Saat ini, semua warga di Dusun Grogolan Atas juga telah bersiap mengungsi. Salah satu bentuk persiapan dengan menyiapkan tas berisi semua barang, perlengkapan, serta surat-surat berharga yang penting dibawa saat meninggalkan rumah.
Dosen Fakultas Psikologi Universitas Muhammadiyah Magelang, Al Amrul Haq mengatakan, salah satu kebutuhan dasar manusia, sesuai teori hirarki kebutuhan dasar yang diungkapkan tokoh psikologi Abraham Maslow, adalah kebutuhan mencari rasa aman. Dalam situasi genting menghadapi bahaya erupsi Merapi, dorongan mencari rasa aman itulah yang membuat warga lereng Merapi bereaksi membuat jimat dan penolak bala.
“Membuat jimat adalah reaksi yang sangat wajar terjadi sebagai bentuk upaya menyelamatkan diri di tengah situasi yang dinilai sulit diprediksi dan di luar kendali seperti erupsi Merapi,” ujarnya.

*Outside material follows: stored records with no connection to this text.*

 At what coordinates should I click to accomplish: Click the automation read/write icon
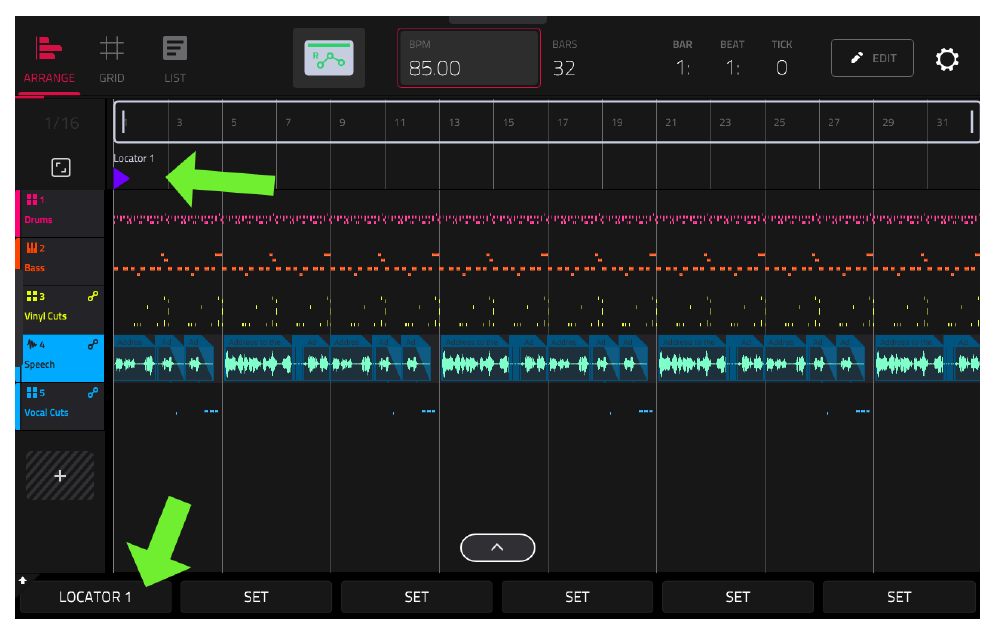328,58
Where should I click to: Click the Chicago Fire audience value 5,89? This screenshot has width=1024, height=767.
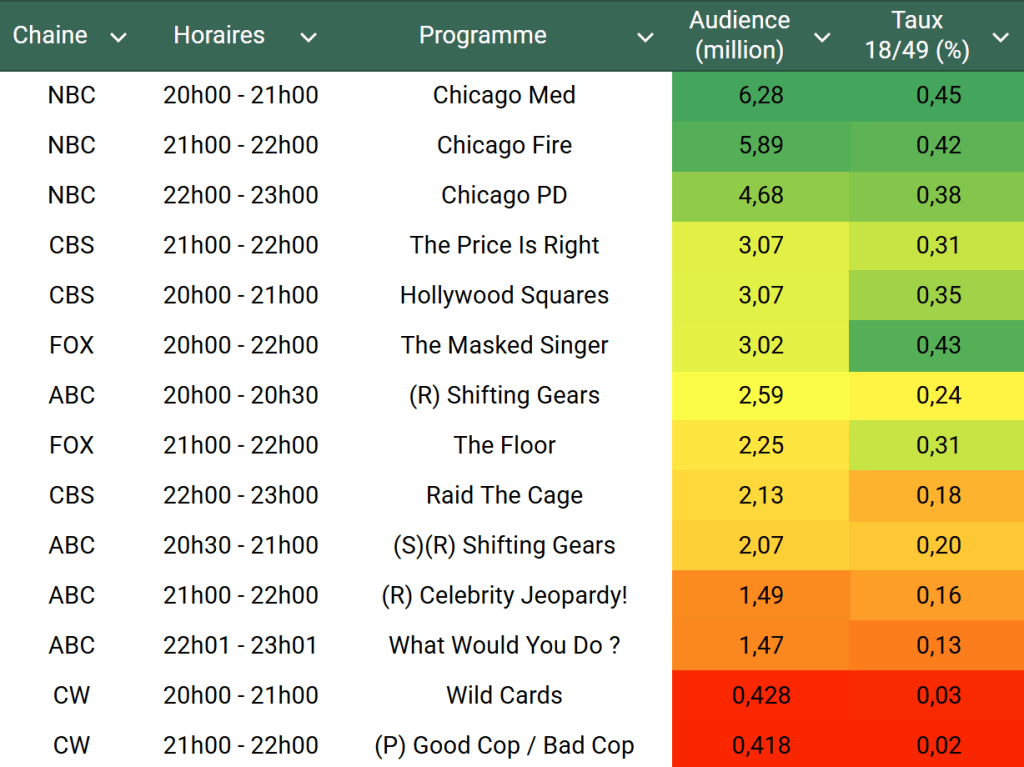coord(761,146)
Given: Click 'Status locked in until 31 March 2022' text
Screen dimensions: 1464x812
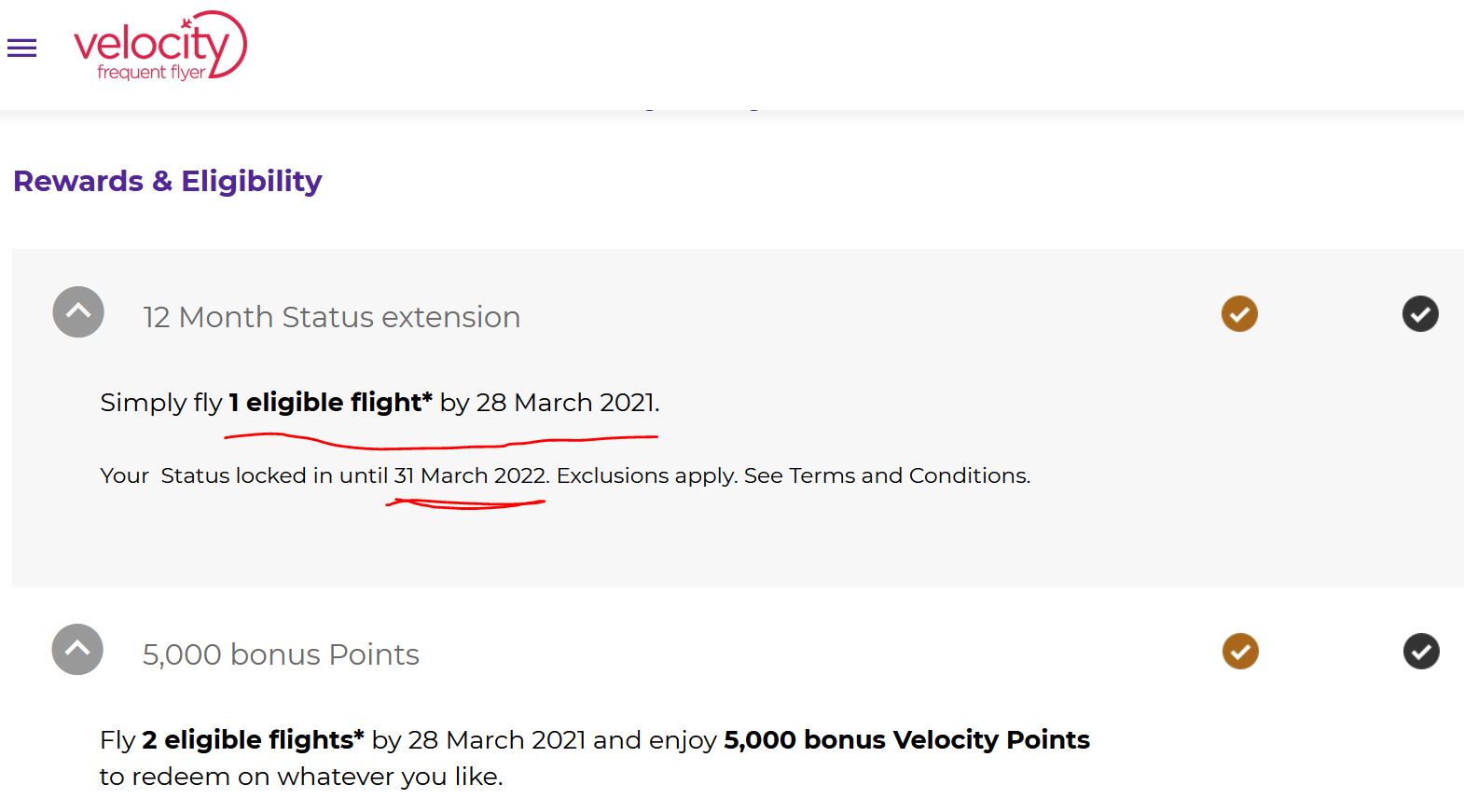Looking at the screenshot, I should [354, 475].
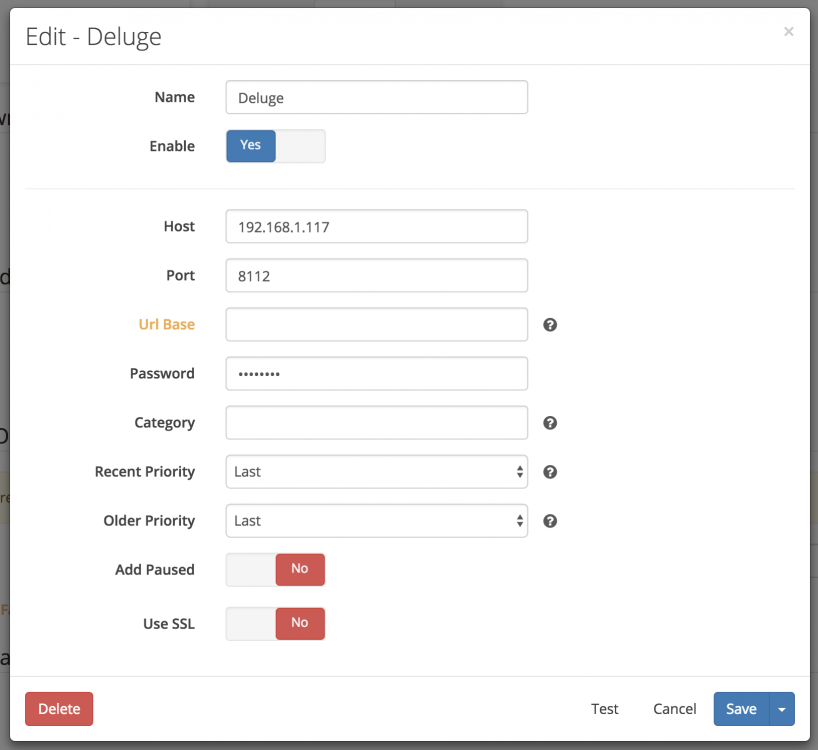Click the Cancel button

tap(675, 709)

Dalam situasi seperti saat ini, menurut dia, membuat dan memasang jimat dianggap menjadi hal yang mendatangkan rasa aman dan nyaman bagi sebagian warga lereng Merapi. Kondisi tersebut sama seperti perilaku masyarakat yang di masa pandemi Covid-19 merasa lebih nyaman ke luar rumah dengan memakai masker atau membawa payung sebelum hujan.
Adapun membuat jimat erat berkaitan dengan kearifan lokal yang juga berhubungan dengan tradisi atau kepercayaan di masa lalu. Biasanya, hal ini diingatkan oleh sesepuh desa. Pembuatan uba rampe atau jimat cukup dilakukan satu orang yang dipercaya, biasanya hal itu akan beramai-ramai ditiru warga lain.
“Intinya, untuk urusan keselamatan, setiap orang pasti akan mau melakukan upaya apa saja, termasuk meniru apa yang menjadi keyakinan orang lain,” ujarnya.
Maka, selayaknya manusia bijak yang bersiap untuk hal terburuk, warga kaki Merapi pun membuat jimat saat bahaya erupsi kian dekat. Semua dilakukan sebagai sarana doa memohon keselamatan dari Sang Pencipta.